> _About this exercise_
Restate all entries exactly.

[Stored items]
::::::::
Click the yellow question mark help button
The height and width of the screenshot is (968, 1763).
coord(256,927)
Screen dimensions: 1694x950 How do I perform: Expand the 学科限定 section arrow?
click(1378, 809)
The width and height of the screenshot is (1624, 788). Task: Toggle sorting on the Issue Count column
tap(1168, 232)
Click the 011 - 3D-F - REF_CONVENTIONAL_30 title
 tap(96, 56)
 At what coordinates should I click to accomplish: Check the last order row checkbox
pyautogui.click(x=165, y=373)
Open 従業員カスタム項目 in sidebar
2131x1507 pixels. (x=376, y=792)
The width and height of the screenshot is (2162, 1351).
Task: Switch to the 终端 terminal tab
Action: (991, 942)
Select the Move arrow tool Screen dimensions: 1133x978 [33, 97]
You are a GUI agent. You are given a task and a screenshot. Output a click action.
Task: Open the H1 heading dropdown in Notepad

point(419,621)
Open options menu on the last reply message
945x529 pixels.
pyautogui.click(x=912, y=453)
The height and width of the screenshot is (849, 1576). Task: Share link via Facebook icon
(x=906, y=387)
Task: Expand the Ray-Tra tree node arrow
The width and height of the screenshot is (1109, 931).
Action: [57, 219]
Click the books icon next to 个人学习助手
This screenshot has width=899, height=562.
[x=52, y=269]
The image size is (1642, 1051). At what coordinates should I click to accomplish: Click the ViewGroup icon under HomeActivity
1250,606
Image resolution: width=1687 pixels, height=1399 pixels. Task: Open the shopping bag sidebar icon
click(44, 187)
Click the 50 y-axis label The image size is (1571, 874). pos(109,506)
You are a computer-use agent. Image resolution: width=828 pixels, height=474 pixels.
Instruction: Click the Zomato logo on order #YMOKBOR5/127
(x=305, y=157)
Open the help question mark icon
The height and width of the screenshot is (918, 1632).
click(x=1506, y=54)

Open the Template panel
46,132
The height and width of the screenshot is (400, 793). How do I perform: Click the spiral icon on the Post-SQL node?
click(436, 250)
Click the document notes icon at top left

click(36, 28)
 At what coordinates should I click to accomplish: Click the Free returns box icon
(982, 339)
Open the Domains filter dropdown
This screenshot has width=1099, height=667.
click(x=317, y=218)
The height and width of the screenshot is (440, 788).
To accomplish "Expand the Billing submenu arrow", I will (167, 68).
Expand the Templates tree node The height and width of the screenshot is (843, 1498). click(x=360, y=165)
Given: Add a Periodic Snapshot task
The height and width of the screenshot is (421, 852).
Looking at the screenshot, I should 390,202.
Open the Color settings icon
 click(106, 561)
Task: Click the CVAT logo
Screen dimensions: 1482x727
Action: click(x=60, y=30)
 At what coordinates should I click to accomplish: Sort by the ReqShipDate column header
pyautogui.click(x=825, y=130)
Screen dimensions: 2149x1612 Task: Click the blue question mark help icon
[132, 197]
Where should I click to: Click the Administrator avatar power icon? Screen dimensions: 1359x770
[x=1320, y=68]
::::::::
> _Response_
Click the yellow question mark help button
The height and width of the screenshot is (968, 1763).
coord(256,927)
Screen dimensions: 1694x950 How do I perform: Expand the 学科限定 section arrow?
click(1378, 809)
The width and height of the screenshot is (1624, 788). Task: Toggle sorting on the Issue Count column
tap(1168, 232)
Click the 011 - 3D-F - REF_CONVENTIONAL_30 title
 tap(96, 56)
 At what coordinates should I click to accomplish: Check the last order row checkbox
pyautogui.click(x=165, y=373)
Open 従業員カスタム項目 in sidebar
2131x1507 pixels. (x=376, y=792)
The width and height of the screenshot is (2162, 1351).
Task: Switch to the 终端 terminal tab
Action: (991, 942)
Select the Move arrow tool Screen dimensions: 1133x978 [33, 97]
You are a GUI agent. You are given a task and a screenshot. Output a click action.
Task: Open the H1 heading dropdown in Notepad

point(419,621)
Open options menu on the last reply message
945x529 pixels.
pyautogui.click(x=912, y=453)
The height and width of the screenshot is (849, 1576). Task: Share link via Facebook icon
(x=906, y=387)
Task: Expand the Ray-Tra tree node arrow
The width and height of the screenshot is (1109, 931).
Action: [57, 219]
Click the books icon next to 个人学习助手
This screenshot has width=899, height=562.
[x=52, y=269]
The image size is (1642, 1051). At what coordinates should I click to accomplish: Click the ViewGroup icon under HomeActivity
1250,606
Image resolution: width=1687 pixels, height=1399 pixels. Task: Open the shopping bag sidebar icon
click(44, 187)
Click the 50 y-axis label The image size is (1571, 874). pos(109,506)
You are a computer-use agent. Image resolution: width=828 pixels, height=474 pixels.
Instruction: Click the Zomato logo on order #YMOKBOR5/127
(x=305, y=157)
Open the help question mark icon
The height and width of the screenshot is (918, 1632).
click(x=1506, y=54)

Open the Template panel
46,132
The height and width of the screenshot is (400, 793). How do I perform: Click the spiral icon on the Post-SQL node?
click(436, 250)
Click the document notes icon at top left

click(36, 28)
 At what coordinates should I click to accomplish: Click the Free returns box icon
(982, 339)
Open the Domains filter dropdown
This screenshot has width=1099, height=667.
click(x=317, y=218)
The height and width of the screenshot is (440, 788).
To accomplish "Expand the Billing submenu arrow", I will (167, 68).
Expand the Templates tree node The height and width of the screenshot is (843, 1498). click(x=360, y=165)
Given: Add a Periodic Snapshot task
The height and width of the screenshot is (421, 852).
Looking at the screenshot, I should 390,202.
Open the Color settings icon
 click(106, 561)
Task: Click the CVAT logo
Screen dimensions: 1482x727
Action: click(x=60, y=30)
 At what coordinates should I click to accomplish: Sort by the ReqShipDate column header
pyautogui.click(x=825, y=130)
Screen dimensions: 2149x1612 Task: Click the blue question mark help icon
[132, 197]
Where should I click to: Click the Administrator avatar power icon? Screen dimensions: 1359x770
[x=1320, y=68]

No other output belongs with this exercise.